WHAT YOU SHOULD DO:
Swap "Describe the element" for "Identify the element" in the records, starting with the line that contains "The width and height of the screenshot is (700, 463)." and going on through the line that contains "(572, 464).". Return only those lines, with everything else left unchanged.

== Segment start ==

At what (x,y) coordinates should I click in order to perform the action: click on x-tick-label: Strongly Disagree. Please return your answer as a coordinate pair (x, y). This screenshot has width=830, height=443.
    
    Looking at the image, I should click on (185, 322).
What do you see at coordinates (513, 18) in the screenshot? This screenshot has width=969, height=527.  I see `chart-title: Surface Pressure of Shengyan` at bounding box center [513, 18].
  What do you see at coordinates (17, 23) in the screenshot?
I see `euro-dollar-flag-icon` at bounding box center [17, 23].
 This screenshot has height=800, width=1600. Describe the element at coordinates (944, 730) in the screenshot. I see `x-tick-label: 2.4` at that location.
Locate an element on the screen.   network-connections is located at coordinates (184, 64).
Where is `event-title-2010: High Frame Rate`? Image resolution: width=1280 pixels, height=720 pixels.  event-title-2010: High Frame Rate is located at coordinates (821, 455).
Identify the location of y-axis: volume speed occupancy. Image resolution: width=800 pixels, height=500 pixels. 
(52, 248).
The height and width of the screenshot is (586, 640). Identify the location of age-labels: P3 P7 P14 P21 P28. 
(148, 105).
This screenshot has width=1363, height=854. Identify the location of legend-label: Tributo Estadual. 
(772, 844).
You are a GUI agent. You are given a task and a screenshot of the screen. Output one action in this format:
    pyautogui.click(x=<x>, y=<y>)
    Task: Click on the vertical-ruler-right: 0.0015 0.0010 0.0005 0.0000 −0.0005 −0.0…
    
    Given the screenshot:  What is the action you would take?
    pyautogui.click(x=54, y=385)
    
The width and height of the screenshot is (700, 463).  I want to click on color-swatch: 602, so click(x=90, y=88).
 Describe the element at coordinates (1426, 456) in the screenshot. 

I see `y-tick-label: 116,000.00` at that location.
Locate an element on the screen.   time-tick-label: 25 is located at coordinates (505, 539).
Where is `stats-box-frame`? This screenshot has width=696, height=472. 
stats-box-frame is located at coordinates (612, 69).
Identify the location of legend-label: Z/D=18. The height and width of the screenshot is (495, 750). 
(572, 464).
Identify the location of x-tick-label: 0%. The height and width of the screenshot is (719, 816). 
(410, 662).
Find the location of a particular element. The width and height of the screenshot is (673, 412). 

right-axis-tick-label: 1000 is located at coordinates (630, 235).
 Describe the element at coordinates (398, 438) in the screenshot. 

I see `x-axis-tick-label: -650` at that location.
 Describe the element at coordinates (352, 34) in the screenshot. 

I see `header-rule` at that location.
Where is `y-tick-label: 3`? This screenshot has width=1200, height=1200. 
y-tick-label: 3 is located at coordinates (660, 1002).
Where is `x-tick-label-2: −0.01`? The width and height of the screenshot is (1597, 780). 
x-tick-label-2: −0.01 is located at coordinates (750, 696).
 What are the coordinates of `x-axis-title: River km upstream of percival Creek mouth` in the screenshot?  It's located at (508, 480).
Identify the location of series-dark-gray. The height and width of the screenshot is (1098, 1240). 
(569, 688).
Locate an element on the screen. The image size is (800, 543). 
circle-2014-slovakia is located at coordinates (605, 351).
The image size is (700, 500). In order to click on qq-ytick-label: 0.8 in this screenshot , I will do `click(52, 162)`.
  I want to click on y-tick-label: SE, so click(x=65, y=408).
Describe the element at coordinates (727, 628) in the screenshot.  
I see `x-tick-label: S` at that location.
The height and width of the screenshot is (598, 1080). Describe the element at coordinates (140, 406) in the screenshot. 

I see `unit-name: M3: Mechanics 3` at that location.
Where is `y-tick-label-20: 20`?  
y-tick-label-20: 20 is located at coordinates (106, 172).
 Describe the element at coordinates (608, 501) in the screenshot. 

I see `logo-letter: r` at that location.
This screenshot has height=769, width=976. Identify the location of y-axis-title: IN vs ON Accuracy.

== Segment end ==

SOLVED EXERCISE:
The width and height of the screenshot is (700, 463).  I want to click on color-swatch: 602, so click(x=90, y=88).
 Identify the element at coordinates (1426, 456) in the screenshot. 

I see `y-tick-label: 116,000.00` at that location.
Locate an element on the screen.   time-tick-label: 25 is located at coordinates (505, 539).
Where is `stats-box-frame`? This screenshot has width=696, height=472. 
stats-box-frame is located at coordinates (612, 69).
Identify the location of legend-label: Z/D=18. The height and width of the screenshot is (495, 750). 
(572, 464).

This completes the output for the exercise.